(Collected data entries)
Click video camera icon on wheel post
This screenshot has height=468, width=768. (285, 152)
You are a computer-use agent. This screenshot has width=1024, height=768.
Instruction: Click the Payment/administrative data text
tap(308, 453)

Problem:
Return the data above in full, keeping each line exactly as it stands.

Result for this task:
Click video camera icon on wheel post
This screenshot has height=468, width=768. (285, 152)
You are a computer-use agent. This screenshot has width=1024, height=768.
Instruction: Click the Payment/administrative data text
tap(308, 453)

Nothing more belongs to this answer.